** PROBLEM DESCRIPTION **
Count how many lines in the listing below contain the string "height", with case counting. Reply with the number alone.

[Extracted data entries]
────────────────────────────────────────

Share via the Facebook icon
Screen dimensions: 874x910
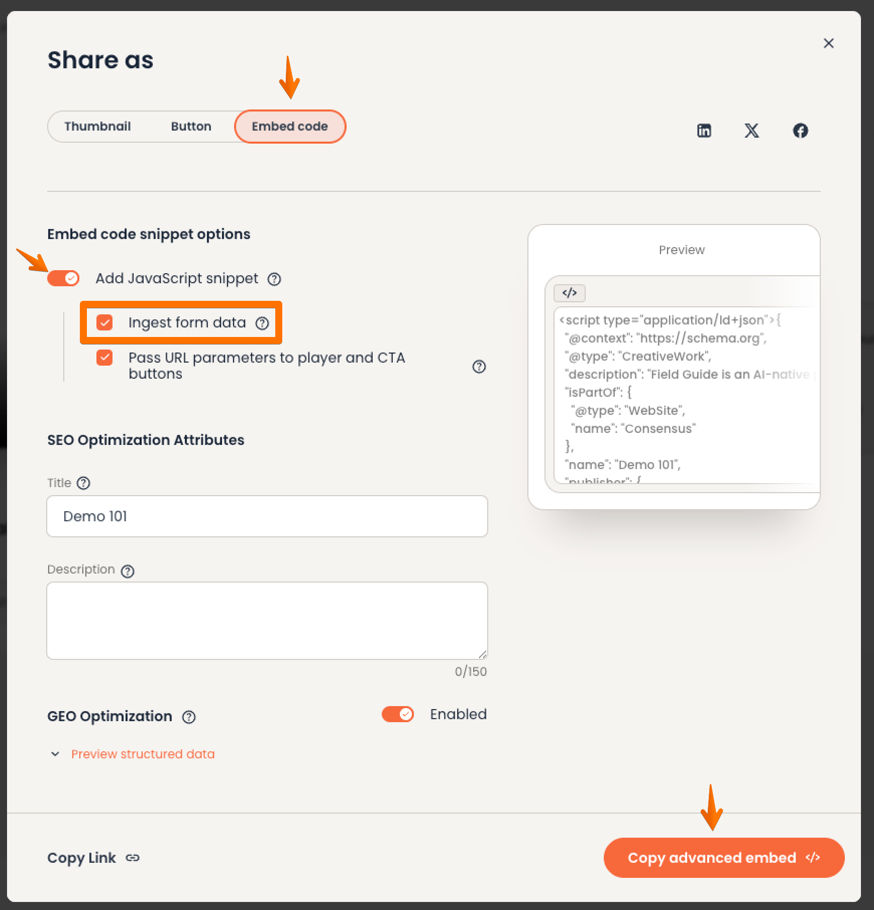pos(800,131)
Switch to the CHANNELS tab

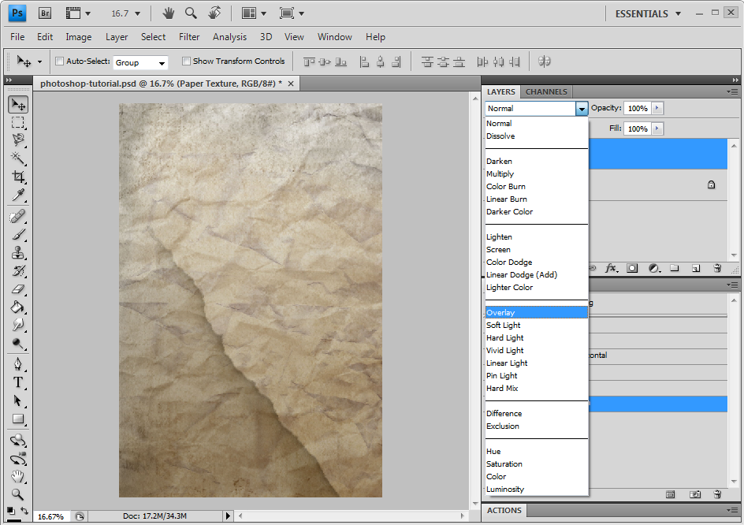click(x=546, y=91)
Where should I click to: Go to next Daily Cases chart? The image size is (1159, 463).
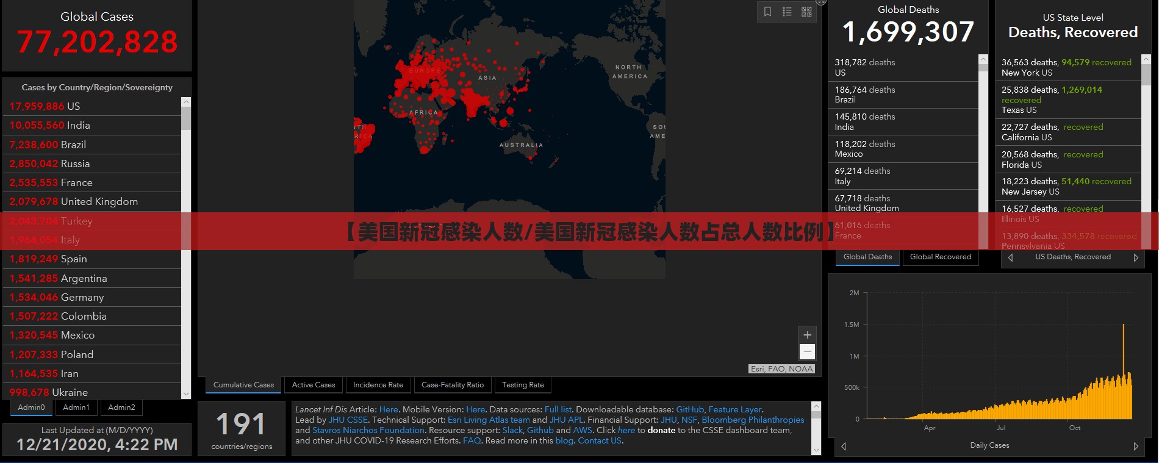tap(1136, 446)
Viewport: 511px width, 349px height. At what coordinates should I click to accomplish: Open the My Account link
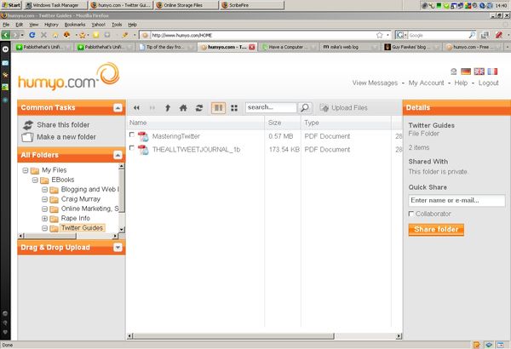[x=426, y=83]
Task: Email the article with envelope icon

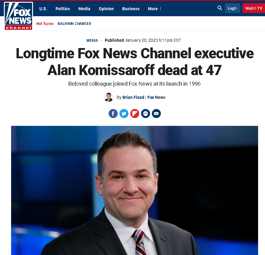Action: pyautogui.click(x=156, y=114)
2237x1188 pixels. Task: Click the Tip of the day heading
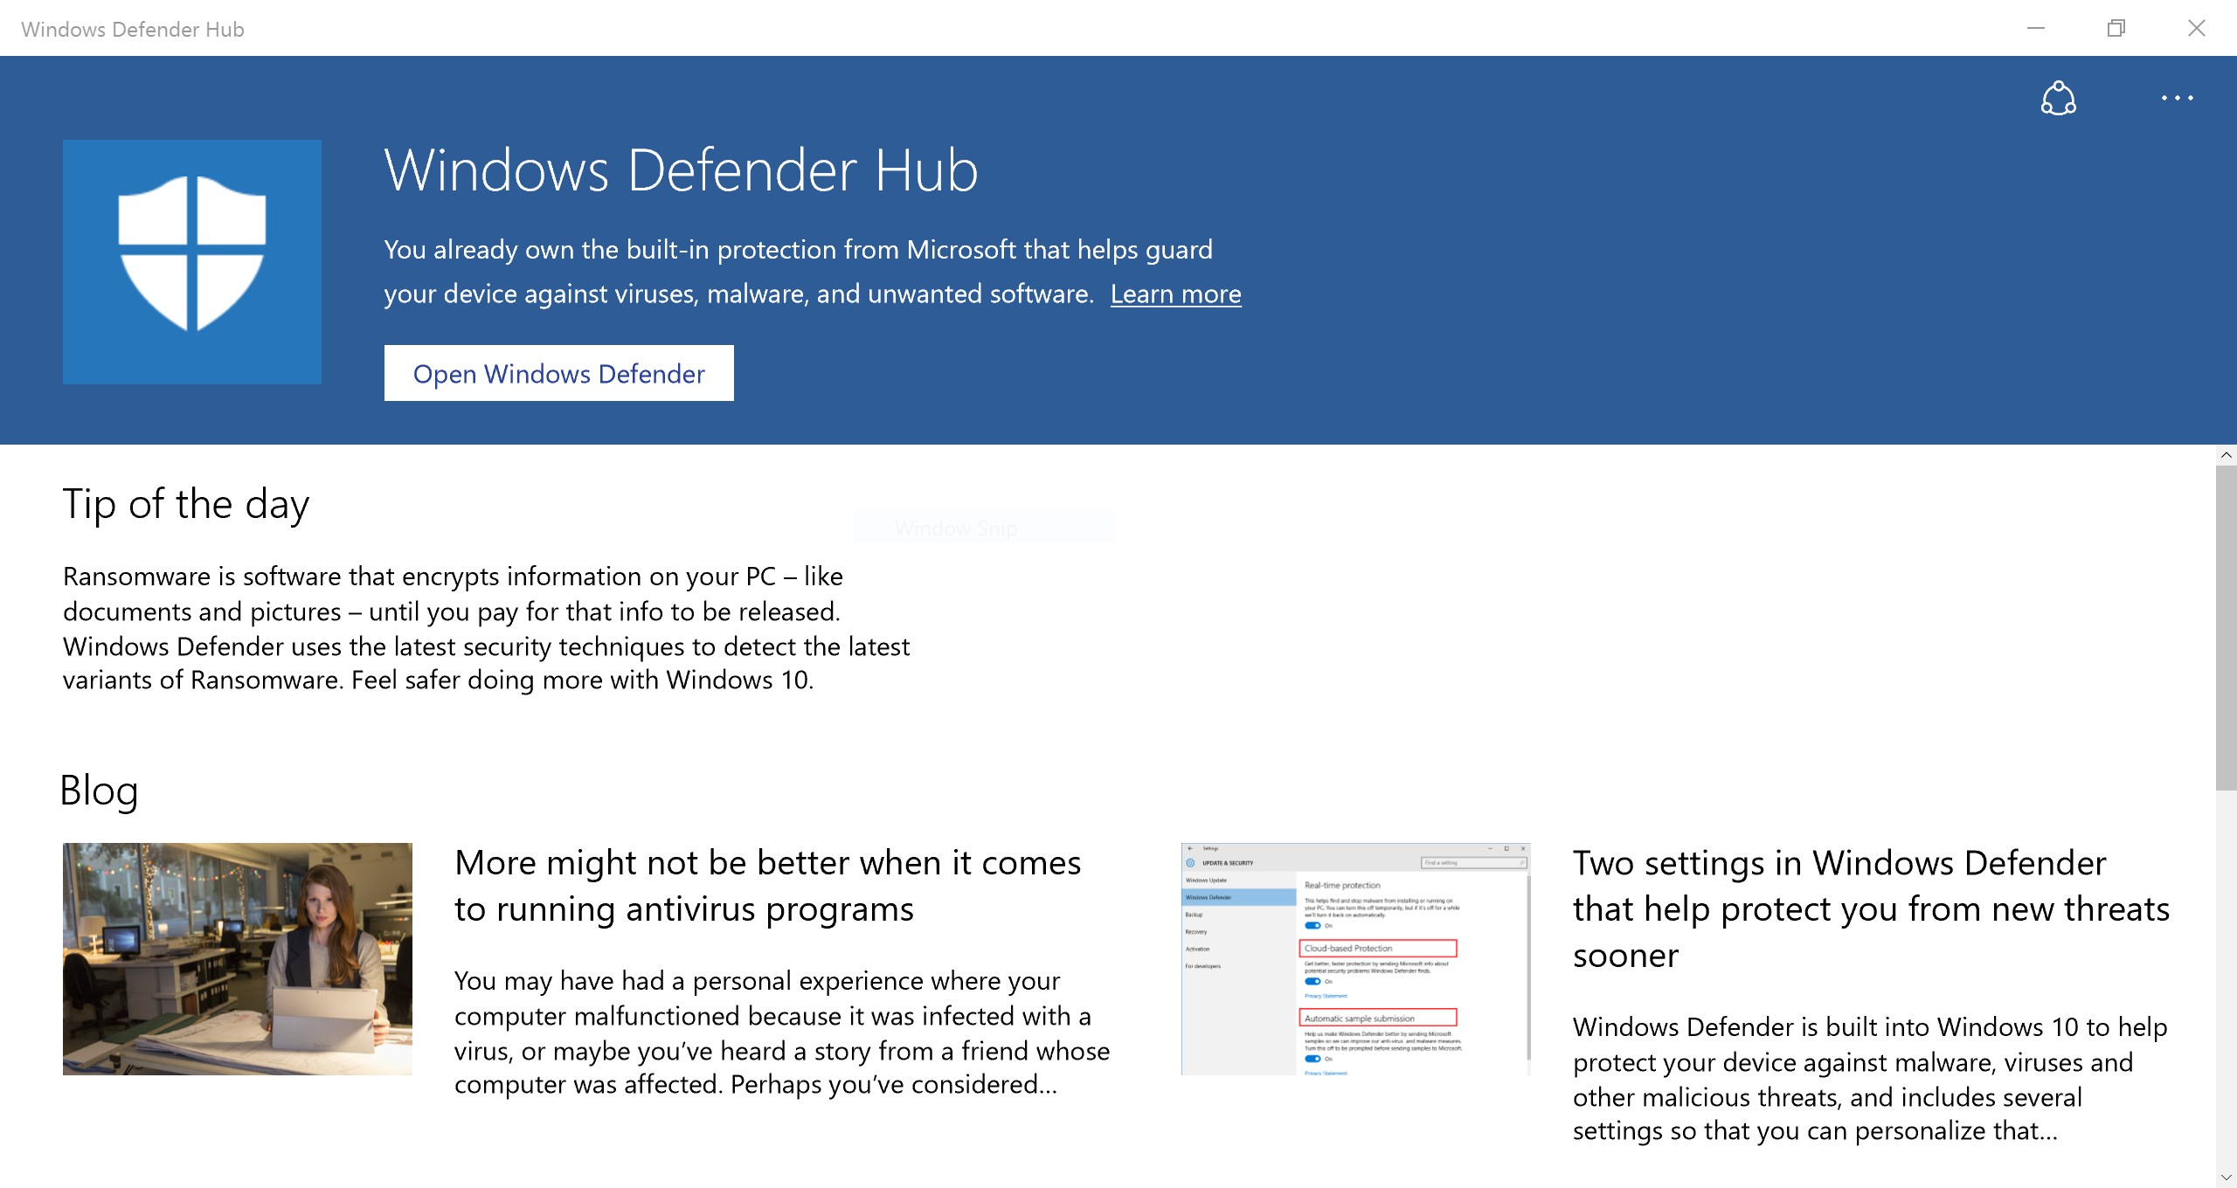(x=186, y=505)
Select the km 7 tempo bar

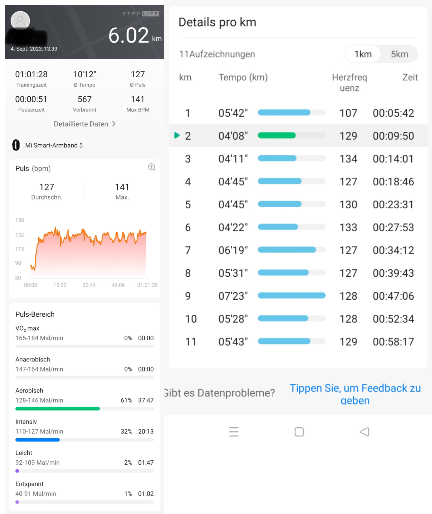[287, 250]

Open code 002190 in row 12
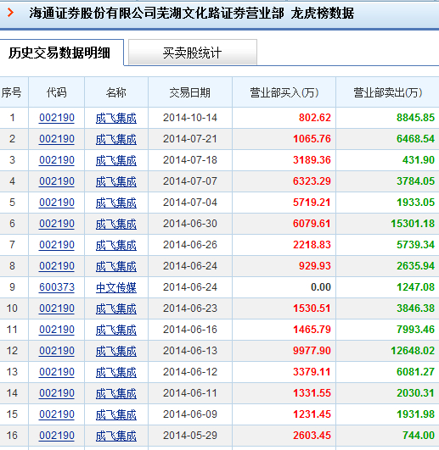coord(57,351)
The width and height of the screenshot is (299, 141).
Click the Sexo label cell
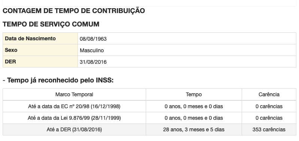(40, 50)
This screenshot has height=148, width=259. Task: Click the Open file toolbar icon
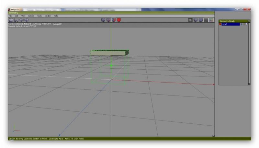pos(11,20)
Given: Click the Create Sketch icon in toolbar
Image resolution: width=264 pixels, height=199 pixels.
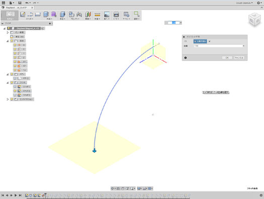Looking at the screenshot, I should click(x=23, y=15).
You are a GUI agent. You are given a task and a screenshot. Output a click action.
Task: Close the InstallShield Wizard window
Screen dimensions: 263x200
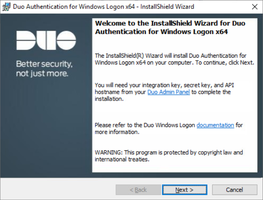[254, 6]
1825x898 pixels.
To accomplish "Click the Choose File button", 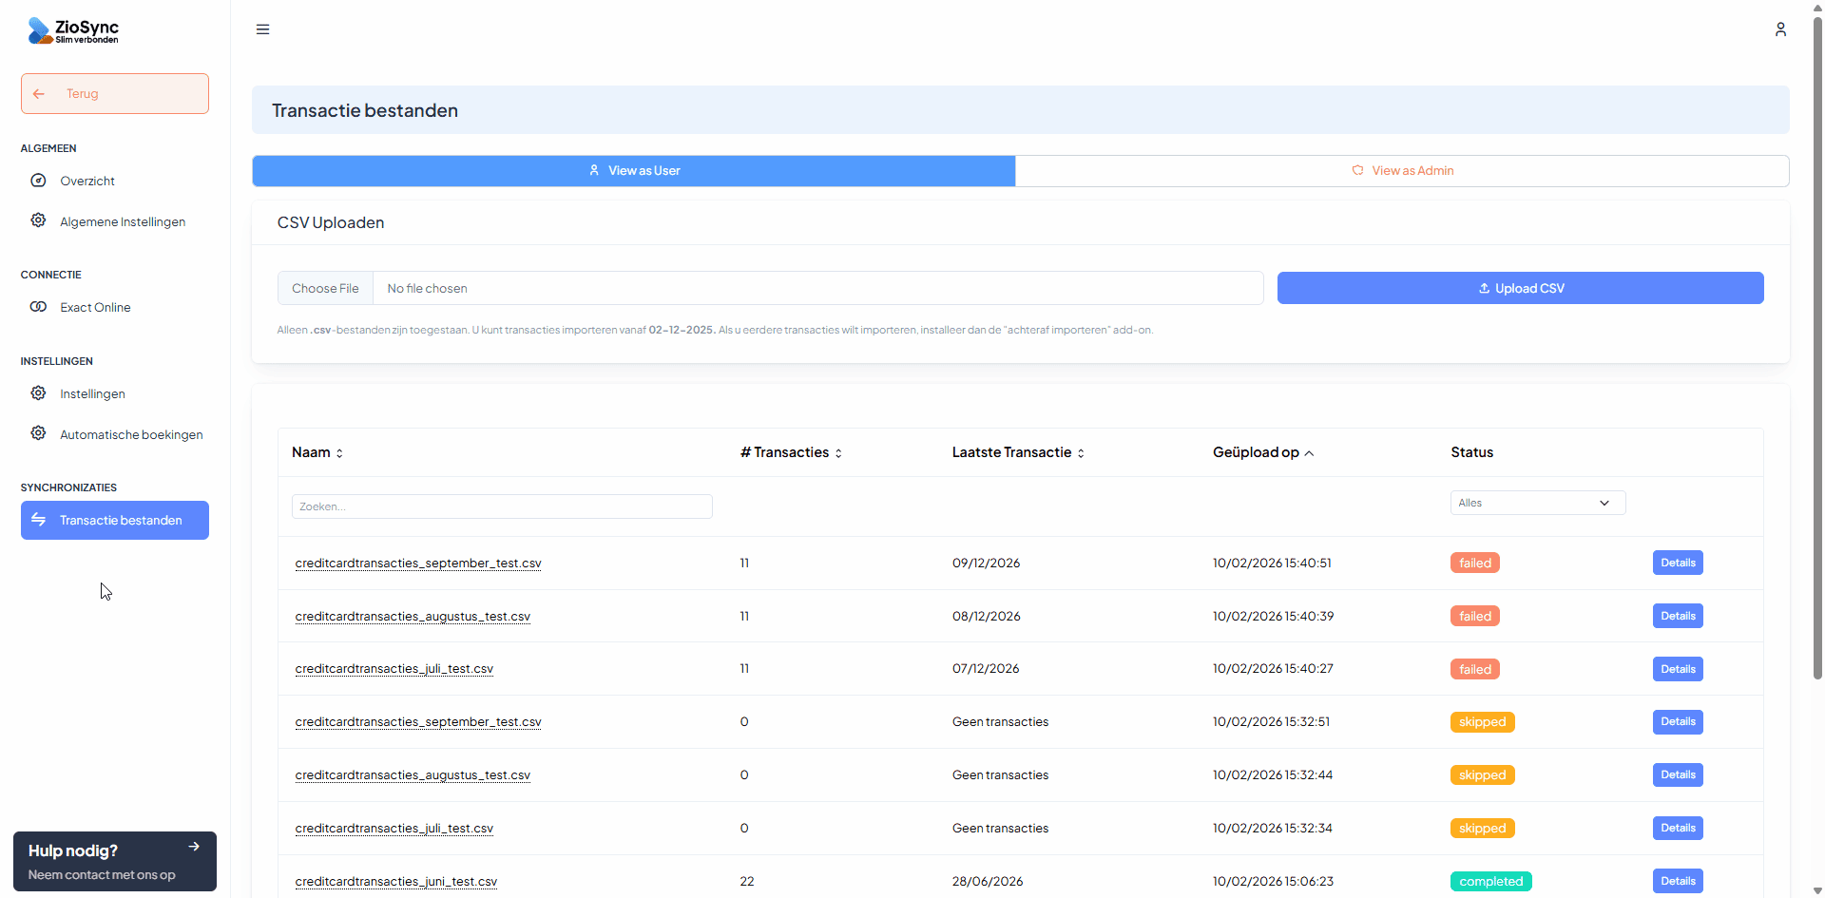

────────────────────────────────────────

** REPLY **
4